Gastrointestinal tract infections with viruses, bacteria and parasites Giardia lamblia is manifested by chronic diarrhea with or without malabsorption. Biopsy specimen shows nodular lymphoid hyperplasia with Vili swollen.
Laimente allergy atopic and other diseases such as allergic conjunctivitis, rhinitis, urticaria, atopic dermatitis and asthma are common in patients with IgA deficiency. Among patients with IgA deficiency 10-44% have anti-IgA antibodies and these patients may have severe adverse reactions in IgA-containing materials such as blood, plasma or immunoglobulin.
Physical examination. Patients have various signs of recurrent respiratory infections, including swelling, pain or tenderness and jaw front sinuses, runny nose, fever, productive cough and dyspnea or nonproductive. Description of the clinical picture of gastrointestinal damage include abdominal distension, focal tenderness to palpation directly, diffuse pain and increased peristalsis.

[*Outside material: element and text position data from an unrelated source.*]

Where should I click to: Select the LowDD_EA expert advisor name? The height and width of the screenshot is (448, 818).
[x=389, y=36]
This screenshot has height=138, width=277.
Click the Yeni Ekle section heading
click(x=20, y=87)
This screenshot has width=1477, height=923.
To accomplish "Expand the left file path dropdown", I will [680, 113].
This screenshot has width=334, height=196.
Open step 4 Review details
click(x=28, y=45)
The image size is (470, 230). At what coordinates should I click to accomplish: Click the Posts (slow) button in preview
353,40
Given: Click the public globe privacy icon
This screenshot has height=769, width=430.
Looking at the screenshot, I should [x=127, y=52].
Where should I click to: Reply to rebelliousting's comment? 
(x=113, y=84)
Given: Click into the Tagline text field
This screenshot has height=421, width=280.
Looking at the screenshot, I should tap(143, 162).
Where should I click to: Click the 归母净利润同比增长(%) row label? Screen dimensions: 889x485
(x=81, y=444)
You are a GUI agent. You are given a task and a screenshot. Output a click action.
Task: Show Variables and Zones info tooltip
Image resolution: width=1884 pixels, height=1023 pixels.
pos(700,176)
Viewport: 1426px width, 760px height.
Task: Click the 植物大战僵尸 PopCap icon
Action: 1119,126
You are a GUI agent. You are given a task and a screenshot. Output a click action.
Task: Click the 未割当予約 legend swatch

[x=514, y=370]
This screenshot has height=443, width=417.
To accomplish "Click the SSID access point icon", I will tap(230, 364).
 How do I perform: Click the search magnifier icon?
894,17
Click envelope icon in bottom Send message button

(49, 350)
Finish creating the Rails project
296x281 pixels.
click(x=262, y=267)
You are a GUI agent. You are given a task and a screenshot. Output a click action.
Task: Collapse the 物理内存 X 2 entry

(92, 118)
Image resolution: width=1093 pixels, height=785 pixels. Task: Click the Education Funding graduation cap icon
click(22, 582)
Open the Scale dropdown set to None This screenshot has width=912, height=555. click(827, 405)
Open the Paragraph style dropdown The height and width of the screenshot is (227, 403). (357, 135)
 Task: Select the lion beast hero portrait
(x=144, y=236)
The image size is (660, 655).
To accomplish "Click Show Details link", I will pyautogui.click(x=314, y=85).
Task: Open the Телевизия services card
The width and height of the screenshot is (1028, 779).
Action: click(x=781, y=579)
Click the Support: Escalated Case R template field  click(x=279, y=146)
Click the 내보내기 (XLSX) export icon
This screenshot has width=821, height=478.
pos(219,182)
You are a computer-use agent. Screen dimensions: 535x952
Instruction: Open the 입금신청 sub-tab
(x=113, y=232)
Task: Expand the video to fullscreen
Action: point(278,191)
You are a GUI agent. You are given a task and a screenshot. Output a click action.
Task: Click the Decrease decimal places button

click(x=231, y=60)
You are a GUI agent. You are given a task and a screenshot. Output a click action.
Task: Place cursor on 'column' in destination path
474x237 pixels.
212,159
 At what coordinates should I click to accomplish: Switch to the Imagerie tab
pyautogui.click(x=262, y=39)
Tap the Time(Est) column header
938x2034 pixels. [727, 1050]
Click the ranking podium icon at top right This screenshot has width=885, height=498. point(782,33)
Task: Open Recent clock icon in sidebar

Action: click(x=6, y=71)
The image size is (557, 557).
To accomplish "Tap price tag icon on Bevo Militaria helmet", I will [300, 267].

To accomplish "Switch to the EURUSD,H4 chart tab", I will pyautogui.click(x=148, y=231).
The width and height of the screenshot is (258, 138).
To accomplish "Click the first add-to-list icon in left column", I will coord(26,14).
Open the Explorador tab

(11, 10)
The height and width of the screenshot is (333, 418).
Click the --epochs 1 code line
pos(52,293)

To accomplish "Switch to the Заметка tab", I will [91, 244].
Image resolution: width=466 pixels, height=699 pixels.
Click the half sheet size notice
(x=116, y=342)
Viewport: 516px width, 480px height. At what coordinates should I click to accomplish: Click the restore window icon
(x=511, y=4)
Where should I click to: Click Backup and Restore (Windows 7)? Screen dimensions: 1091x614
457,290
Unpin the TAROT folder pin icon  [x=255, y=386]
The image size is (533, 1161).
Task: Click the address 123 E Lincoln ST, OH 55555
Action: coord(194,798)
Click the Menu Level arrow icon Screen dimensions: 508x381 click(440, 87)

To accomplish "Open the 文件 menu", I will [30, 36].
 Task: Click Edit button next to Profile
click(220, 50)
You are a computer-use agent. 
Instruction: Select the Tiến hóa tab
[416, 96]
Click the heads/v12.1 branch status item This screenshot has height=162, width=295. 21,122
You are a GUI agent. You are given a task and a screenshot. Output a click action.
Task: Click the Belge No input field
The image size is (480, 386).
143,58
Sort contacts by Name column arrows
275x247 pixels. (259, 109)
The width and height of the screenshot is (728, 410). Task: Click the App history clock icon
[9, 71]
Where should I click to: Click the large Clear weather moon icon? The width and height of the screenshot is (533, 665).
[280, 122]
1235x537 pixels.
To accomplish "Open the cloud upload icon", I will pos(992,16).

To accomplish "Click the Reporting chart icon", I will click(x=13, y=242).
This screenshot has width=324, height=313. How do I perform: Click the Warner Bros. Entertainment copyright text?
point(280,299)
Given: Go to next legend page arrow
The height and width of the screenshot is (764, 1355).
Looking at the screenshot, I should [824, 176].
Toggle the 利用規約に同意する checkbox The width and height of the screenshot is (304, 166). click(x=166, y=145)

Complications of IgA deficiency include:
- Severe anaphylactic shock, the product of blood
- Bronchiectasis, recurrent infections sinopulmonare
- Chronic diarrhea and malabsorption
- Otitis media, severe hearing loss
- Secondary malabsorption, growth retardation and chronic infections.
Diagnosis
Laboratory studies:
- Almost all patients with IgA deficiency secretory IgA have loss of type 1 and 2 in external secretions
- Low levels of serum IgA in children between 6 months and 4 years should be confirmed to be persistently low at the age of 4 years before a diagnosis for life
The repeat tests of serum IgA for children under 5 years.
Imaging studies:
Chest radiography is performed with CT scan for the sinuses to investigate structural lesions or chronic disease and to assess bronchiectasis. Humoral immunodeficiency in patients with chronic productive cough primitive and high-resolution CT scan is performed to evaluate the extension of lung damage. Patients who are diagnosed with immunodeficiency after 45 years should be investigated for thymoma imaging.
Pulmonary function tests may show elements and obstructive pulmonary patients with IgA deficiency. Jejunal biopsy for patients with chronic diarrhea deficient5a IgA and malabsorption may look bloating Vili. IgM-secreting plasma cells are observed in the lamina propria, instead of cells secreting IgA. Lymph node architecture is normal.
Differential diagnosis is made with the following conditions: disorders of T cells and B combined, severe combined immunodeficiency, Wiskott-Aldrich syndrome, immunodeficiency drug, post infection.
Treatment
Treatment includes identifying comorbidities preventive measures to reduce the risk of infection and prompt treatment of infections.
Medical therapy
There is no specific therapy for IgA deficiency. Replacing therapy is not practical because of the IgA preparations short commercial life.
Antibiotic therapy is first-line therapy, specific to respiratory and gastrointestinal infections. Sinopulmonare associated infections are treated according to treatment protocols for community respiratory infections in healthy individuals.
Immunization with vaccine penumococic is important, however not all patients can sustain an immune response. IgG titres post-vaccination must be obtained to confirm the presence of a protective level of IgG pneumococcal near age.
Prophylaxis with immunoglobulin G was contraindicated in patients with IgA deficiency because of the risk of severe systemic side effects or development of anti-IgA. Reports today show that immunoglobulin is recommended for safe and effective prophylaxis, including patients with IgA antibodies.
Surgical therapy.
Some patients may require surgery to promote drainage of infection.